Near-Term Plans for Work on Readability

read·a·bil·i·ty noun the quality of being legible or decipherable.

Beginning in the spring of 2020, I began investigating how measures of readability can be applied to the analysis and teaching of historical languages, especially Greek and Latin.

Current Elements

  1. Latin Vocabulary Knowledge and the Readability of Latin Texts: A Preliminary Study. The article, written with John Gruber-Miller (Cornell College), is forthcoming in a special edition of New England Classical Journal.
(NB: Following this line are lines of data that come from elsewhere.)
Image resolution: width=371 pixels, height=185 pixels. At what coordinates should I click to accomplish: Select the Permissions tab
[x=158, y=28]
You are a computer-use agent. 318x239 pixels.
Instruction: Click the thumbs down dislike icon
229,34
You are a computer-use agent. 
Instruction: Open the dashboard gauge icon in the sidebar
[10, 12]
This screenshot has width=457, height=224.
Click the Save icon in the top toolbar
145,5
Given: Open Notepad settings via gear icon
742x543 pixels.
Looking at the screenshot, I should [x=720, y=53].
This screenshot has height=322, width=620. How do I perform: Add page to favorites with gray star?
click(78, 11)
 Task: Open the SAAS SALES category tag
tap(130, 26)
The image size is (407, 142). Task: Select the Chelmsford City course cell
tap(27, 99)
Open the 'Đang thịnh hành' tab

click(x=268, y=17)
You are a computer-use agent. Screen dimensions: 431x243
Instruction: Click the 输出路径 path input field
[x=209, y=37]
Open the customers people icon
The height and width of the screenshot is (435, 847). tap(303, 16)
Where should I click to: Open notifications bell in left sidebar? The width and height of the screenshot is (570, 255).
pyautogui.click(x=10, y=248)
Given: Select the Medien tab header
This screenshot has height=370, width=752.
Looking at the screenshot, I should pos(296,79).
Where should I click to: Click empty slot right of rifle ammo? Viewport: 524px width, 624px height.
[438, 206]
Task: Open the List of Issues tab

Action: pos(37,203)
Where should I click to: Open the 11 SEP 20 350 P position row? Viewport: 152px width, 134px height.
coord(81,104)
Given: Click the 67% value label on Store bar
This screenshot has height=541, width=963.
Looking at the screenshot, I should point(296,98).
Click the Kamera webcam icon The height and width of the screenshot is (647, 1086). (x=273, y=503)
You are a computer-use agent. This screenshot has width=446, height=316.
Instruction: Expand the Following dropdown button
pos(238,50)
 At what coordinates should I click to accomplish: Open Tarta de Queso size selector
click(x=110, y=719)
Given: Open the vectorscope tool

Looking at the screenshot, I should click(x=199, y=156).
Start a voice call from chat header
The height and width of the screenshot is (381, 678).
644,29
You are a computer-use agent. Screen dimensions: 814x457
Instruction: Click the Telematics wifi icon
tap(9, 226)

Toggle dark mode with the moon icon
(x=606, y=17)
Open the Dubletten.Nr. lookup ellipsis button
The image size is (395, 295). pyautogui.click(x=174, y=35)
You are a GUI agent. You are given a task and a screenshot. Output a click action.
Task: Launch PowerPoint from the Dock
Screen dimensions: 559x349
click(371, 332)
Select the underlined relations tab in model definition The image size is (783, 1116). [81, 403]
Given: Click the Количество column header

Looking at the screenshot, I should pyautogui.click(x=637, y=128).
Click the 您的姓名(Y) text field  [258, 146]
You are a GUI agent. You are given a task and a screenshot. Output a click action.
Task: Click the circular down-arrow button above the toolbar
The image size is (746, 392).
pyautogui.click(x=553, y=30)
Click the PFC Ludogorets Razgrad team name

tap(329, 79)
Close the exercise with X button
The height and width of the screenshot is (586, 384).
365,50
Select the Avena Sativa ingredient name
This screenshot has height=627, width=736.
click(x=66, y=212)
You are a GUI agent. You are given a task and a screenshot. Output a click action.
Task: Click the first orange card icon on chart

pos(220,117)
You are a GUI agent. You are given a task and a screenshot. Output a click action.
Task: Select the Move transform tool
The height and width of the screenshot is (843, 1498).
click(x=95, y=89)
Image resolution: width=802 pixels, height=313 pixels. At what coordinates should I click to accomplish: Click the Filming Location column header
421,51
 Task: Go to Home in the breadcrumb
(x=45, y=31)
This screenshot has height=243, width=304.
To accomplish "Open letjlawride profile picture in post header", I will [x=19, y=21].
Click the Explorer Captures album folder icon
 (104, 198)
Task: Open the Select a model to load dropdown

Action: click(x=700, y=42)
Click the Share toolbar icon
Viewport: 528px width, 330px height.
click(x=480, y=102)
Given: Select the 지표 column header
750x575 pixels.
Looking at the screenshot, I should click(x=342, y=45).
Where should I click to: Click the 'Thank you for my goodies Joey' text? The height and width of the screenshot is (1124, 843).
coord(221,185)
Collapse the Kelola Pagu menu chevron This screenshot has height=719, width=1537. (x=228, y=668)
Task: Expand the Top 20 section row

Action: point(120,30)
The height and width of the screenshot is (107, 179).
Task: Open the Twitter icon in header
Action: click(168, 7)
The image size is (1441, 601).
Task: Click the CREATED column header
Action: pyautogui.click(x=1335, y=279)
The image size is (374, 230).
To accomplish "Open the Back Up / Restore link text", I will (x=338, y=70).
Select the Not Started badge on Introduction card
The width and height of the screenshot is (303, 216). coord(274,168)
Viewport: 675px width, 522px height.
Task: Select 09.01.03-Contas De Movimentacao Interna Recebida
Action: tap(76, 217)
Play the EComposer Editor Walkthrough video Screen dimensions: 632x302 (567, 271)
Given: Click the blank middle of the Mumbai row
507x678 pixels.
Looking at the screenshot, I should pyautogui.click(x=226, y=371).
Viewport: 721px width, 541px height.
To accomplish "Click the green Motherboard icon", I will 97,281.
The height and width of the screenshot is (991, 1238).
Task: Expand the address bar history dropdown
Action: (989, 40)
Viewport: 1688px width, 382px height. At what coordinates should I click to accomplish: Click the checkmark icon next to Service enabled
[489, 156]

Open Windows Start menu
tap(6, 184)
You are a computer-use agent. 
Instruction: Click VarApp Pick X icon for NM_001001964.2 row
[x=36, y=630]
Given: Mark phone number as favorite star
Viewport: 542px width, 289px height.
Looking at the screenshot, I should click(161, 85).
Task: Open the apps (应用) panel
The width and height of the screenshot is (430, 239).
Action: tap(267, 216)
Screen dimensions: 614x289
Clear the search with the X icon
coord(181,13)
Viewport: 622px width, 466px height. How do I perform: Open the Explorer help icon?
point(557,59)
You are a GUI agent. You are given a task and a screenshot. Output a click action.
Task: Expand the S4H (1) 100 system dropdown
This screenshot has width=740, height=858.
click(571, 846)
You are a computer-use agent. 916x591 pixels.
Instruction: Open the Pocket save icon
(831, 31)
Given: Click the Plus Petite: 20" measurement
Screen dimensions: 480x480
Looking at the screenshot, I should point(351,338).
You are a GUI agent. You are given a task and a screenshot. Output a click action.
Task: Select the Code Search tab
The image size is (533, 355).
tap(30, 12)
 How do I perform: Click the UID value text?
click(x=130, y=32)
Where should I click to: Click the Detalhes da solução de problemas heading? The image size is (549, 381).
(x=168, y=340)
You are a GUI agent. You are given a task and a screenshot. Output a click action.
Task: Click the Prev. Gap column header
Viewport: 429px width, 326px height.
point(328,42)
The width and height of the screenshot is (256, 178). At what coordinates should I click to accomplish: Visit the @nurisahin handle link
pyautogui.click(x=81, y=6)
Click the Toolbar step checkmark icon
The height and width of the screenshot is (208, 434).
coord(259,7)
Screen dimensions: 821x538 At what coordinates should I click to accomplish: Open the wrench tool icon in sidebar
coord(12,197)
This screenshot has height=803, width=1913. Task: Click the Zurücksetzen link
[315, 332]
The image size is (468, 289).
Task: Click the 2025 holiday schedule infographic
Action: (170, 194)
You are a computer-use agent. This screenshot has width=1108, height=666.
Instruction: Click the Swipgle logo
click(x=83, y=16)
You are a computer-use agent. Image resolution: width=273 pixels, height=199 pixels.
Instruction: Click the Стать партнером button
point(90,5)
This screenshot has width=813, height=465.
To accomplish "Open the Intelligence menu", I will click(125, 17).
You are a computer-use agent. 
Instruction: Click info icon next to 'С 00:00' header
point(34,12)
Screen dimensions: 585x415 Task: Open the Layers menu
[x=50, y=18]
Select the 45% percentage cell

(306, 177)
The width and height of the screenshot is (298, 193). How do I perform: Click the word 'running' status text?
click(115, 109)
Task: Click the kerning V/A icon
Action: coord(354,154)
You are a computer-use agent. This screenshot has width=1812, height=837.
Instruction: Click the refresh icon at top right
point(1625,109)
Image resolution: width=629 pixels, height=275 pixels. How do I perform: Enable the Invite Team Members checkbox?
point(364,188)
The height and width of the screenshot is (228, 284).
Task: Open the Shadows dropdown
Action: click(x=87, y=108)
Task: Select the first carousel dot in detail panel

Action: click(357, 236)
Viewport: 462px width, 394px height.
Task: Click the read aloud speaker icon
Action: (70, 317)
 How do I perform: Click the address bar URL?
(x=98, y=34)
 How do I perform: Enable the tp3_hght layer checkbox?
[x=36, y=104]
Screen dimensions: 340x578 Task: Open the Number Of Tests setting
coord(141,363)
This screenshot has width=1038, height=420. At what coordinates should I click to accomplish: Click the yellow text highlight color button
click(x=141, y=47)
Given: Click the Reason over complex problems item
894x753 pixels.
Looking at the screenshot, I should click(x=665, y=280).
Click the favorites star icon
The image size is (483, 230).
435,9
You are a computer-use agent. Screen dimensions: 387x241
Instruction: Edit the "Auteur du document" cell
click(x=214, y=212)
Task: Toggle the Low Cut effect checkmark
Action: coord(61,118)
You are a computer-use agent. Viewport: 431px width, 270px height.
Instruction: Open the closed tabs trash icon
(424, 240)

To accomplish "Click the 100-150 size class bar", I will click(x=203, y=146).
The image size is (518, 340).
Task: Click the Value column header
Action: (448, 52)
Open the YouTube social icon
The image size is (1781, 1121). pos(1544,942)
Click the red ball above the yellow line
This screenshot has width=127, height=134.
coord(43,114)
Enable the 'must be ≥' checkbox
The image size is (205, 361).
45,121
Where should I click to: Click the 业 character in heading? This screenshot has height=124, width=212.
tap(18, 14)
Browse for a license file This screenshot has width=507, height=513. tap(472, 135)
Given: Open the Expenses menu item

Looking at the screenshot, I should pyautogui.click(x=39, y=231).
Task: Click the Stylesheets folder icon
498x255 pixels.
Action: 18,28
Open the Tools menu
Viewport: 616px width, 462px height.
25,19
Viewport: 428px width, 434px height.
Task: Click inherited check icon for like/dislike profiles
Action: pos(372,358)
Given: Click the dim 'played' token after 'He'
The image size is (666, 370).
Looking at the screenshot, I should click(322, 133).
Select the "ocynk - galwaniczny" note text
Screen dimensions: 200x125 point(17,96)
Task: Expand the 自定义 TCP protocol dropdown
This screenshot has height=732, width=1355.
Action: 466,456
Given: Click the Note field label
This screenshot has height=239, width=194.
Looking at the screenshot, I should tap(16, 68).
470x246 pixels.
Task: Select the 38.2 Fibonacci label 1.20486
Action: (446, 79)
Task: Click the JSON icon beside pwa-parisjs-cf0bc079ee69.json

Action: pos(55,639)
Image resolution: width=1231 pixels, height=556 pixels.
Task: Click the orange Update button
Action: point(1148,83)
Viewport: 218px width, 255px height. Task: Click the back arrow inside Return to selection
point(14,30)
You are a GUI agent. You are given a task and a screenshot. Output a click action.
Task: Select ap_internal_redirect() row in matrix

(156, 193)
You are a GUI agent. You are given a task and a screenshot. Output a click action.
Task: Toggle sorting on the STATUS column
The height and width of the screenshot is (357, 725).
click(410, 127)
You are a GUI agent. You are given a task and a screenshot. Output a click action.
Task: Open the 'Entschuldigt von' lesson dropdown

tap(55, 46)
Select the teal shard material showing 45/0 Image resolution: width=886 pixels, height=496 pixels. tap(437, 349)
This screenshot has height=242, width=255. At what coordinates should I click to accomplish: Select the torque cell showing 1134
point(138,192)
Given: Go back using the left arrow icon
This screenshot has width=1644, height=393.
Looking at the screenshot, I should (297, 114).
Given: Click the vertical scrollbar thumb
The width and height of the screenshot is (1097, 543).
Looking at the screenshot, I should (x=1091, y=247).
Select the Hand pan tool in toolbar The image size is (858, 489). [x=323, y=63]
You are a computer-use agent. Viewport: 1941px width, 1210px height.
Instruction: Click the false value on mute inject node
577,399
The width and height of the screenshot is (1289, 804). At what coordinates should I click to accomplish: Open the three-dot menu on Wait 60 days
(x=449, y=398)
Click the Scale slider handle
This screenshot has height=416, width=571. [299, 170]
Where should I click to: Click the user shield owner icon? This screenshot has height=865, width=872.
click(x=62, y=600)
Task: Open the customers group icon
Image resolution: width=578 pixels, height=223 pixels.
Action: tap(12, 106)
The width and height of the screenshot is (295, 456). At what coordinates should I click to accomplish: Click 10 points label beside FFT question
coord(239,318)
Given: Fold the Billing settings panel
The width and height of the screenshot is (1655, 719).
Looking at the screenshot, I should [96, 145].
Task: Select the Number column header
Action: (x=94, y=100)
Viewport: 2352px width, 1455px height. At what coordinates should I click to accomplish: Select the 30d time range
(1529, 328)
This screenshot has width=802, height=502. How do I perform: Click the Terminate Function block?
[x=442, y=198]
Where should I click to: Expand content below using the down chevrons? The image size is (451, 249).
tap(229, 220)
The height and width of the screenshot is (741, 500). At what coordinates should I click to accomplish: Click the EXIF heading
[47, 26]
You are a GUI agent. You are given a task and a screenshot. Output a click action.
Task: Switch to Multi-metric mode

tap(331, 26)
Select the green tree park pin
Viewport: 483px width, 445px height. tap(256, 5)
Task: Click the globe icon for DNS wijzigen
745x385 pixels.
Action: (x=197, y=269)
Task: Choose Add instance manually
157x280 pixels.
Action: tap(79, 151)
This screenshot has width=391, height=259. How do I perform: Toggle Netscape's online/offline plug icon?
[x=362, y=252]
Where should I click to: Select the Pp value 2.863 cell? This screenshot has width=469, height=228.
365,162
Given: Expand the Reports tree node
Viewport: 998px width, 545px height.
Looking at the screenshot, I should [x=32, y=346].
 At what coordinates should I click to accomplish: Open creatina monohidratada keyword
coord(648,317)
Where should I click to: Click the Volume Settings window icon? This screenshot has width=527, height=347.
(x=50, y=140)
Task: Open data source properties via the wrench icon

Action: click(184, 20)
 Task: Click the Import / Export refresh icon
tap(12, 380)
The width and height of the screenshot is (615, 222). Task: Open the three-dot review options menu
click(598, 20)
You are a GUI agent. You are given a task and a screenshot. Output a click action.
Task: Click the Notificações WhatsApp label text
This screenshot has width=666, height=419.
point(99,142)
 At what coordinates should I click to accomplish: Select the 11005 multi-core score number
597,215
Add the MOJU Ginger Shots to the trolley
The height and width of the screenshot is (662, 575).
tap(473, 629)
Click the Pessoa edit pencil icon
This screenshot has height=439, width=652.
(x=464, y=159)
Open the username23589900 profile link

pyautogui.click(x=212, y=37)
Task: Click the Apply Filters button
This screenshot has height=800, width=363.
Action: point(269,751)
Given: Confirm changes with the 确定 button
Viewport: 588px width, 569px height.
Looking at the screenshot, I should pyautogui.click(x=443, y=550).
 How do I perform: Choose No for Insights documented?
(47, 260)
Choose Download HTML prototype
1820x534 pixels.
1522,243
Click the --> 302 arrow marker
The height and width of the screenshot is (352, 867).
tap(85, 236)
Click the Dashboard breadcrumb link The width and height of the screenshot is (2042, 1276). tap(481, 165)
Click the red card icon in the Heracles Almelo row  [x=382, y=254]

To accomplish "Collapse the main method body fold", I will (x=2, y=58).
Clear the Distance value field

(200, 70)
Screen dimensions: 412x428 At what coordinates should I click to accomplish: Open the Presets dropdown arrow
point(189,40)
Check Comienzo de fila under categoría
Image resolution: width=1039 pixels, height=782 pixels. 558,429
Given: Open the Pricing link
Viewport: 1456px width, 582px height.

In the article, we review the current state of readability as applied to SLA; how standard metrics of readability might apply to Latin readability; analyze several commonly taught texts; and propose a new readability score for historical languages (HL), LexR, which incorporates data on a text’s (1) average word length; (2) word frequency or the percentage of high frequency words in a text; (3) lexical sophistication or the percentage of low frequency words that provide more precise and more nuanced meanings; (4) lexical density or the ratio of content words to function words; and (5) lexical variation  or the variety of different words used in the text.
  2. Expanded Analysis of Latin Text Readability with Refinement of HL Readability Scores. In this article, I plan to expand the analysis to the more than 200 texts in the Bridge Corpus. I also hope to incorporate measures of grammatical readability to create a standard score of grammatical difficulty (GramR) — and combine this with LexR into a single readability score of Readability (SynR).
  3. Development of user-friendly web dashboard for HL Readability (see description of Bridge/Stats). A prototype of this dashboard is planned for the summer of 2021, in collaboration with students at MethtA+’s Digital Humanities Bootcamp.
  4. Analysis of Readability in Existing Latin Textbooks. This paper will analyze lexical acquisition in most major Latin textbooks, looking at the amount, distribution, and frequency of vocabulary, as well as the readability of readings in these textbooks.
  5. {Repeat with Greek}

Longer Term… we need to begin student-oriented trials that can help refine these readability measures for historical, heavily inflected languages.